September 18, 2015 Connie Elder Carrigan

“TEST DRIVES” MAY NOT LET COMPANIES OFF THE HOOK FOR JOINT EMPLOYER LIABILITY UNDER TITLE VII

It is common for employers to utilize temporary staffing agencies to meet their needs, at least for the short term. The United States Court of Appeals for the Fourth Circuit has just joined other jurisdictions in ruling that such “test drive” relationships likely provide no protection to employers when it comes to Title VII claims.

In the case of Butler v. Drive Automotive Industries of America, Inc., the 4th Circuit held that the staffing agency employee was, in fact, an employee jointly employed by the staffing agency and the manufacturer. Under the staffing agency arrangement, both entities exercised some degree of control over the worker in question’s employment. The staffing agency issued uniforms, paid its employees, provided a special parking lot for its employees, and had ultimate responsibility for disciplining and terminating its employees. The manufacturer set the staffing agency employees’ work schedules, arranged portions of their training, and supervised them while they worked on the factory floor.

The plaintiff, a staffing agency employee, alleged that a supervisor at the manufacturing plant sexually harassed her while at work, and no action was taken by the staffing agency or manufacturer after she reported the incident. The plaintiff also alleged that after she had complained about the work conditions, the alleged harasser had facilitated the staffing agency’s termination of her employment.

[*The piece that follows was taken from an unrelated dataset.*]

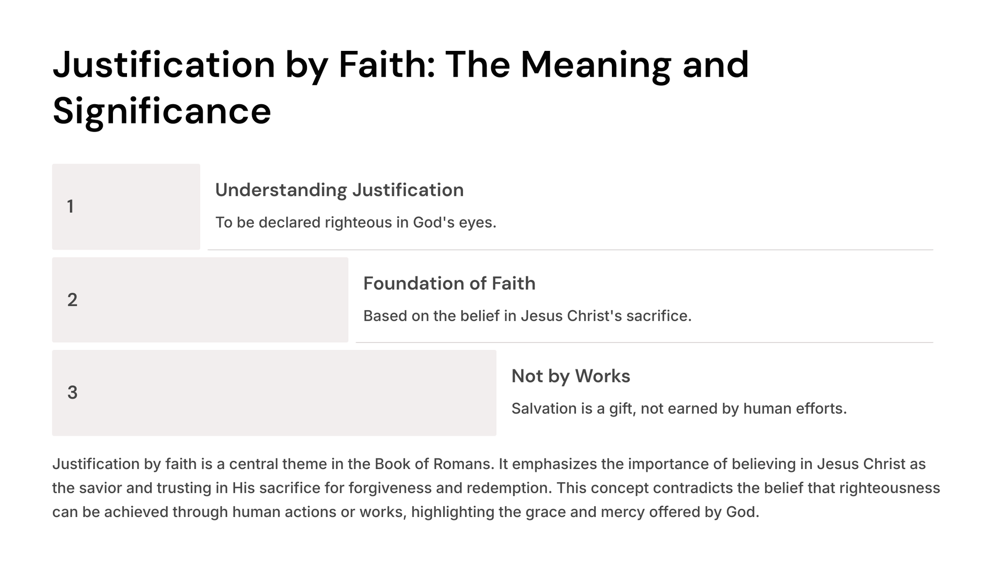Click the divider line below Foundation of Faith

The district court granted the manufacturer’s motion to dismiss the case against it, agreeing with the manufacturer’s argument that it did not exercise sufficient control over the plaintiff to be considered her employer. However, adopting the joint employment doctrine for the first time in Title VII cases, the 4th Circuit reversed this decision. The court also set out a list of factors – a hybrid test – for assessing whether an individual is jointly employed:

(1)        Which entity can hire and fire the individual?

(2)        Which entity has day-to-day supervision of the individual, including disciplinary authority?

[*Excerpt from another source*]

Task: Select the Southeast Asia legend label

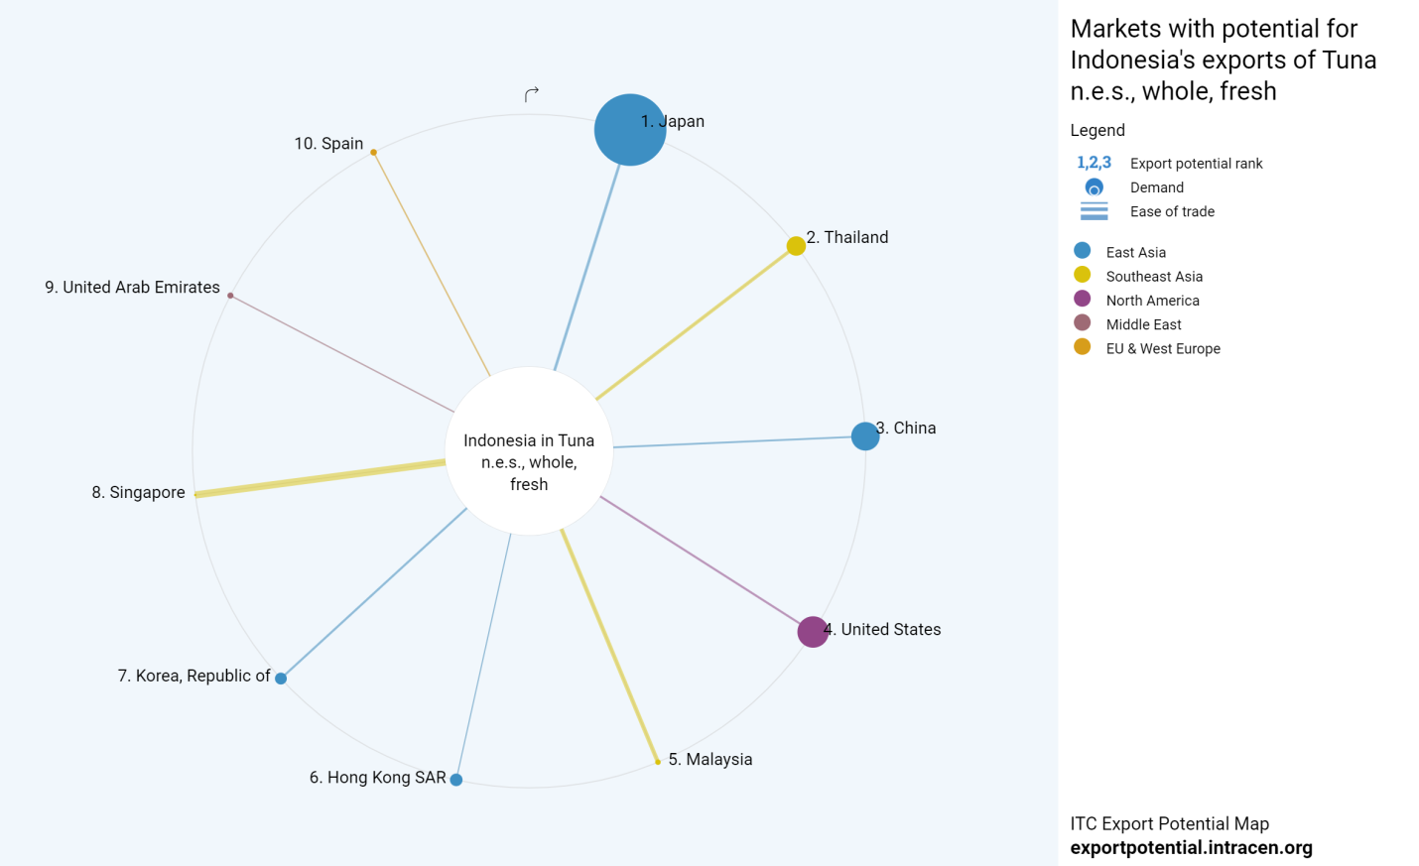Action: click(1154, 277)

(3)        Which entity furnishes the equipment used and the place of work?

(4)        Which entity has possession of and responsibility for the individual’s personnel records, including payroll, insurance, and taxes?

(5)        How many years has the individual worked for the alleged joint employer?

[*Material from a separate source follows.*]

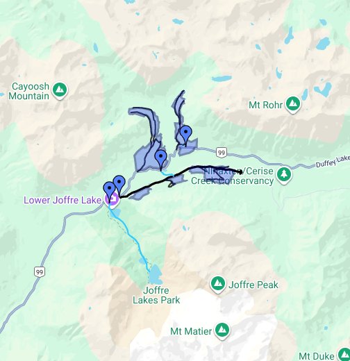Screen dimensions: 350x361
Task: Select the right pin of the paired blue pins
Action: 119,185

(6)        Which entity has provided the individual with formal or informal training?

(7)        Are the individual’s duties the equivalent of a regular employee’s duties?

(8)        Is the individual assigned solely to the alleged joint employer?

(9)        Did the individual and the alleged joint employer intend to enter into an employment relationship?

Although no factor is dispositive, the 4th Circuit acknowledged that the factors 1-3 possibly carry the most weight in determining if an individual is jointly employed. Accordingly, employers who routinely use temporary staffing agencies need to be wary of what constitutes jointly employed employees hired through staffing agencies are, in fact, entitled to the same protections as employees when it comes to claims of harassment, discrimination, and retaliation.  If an entity exercises sufficient control over such individuals, it may not thereafter avoid liability by claiming such individuals are not its employees.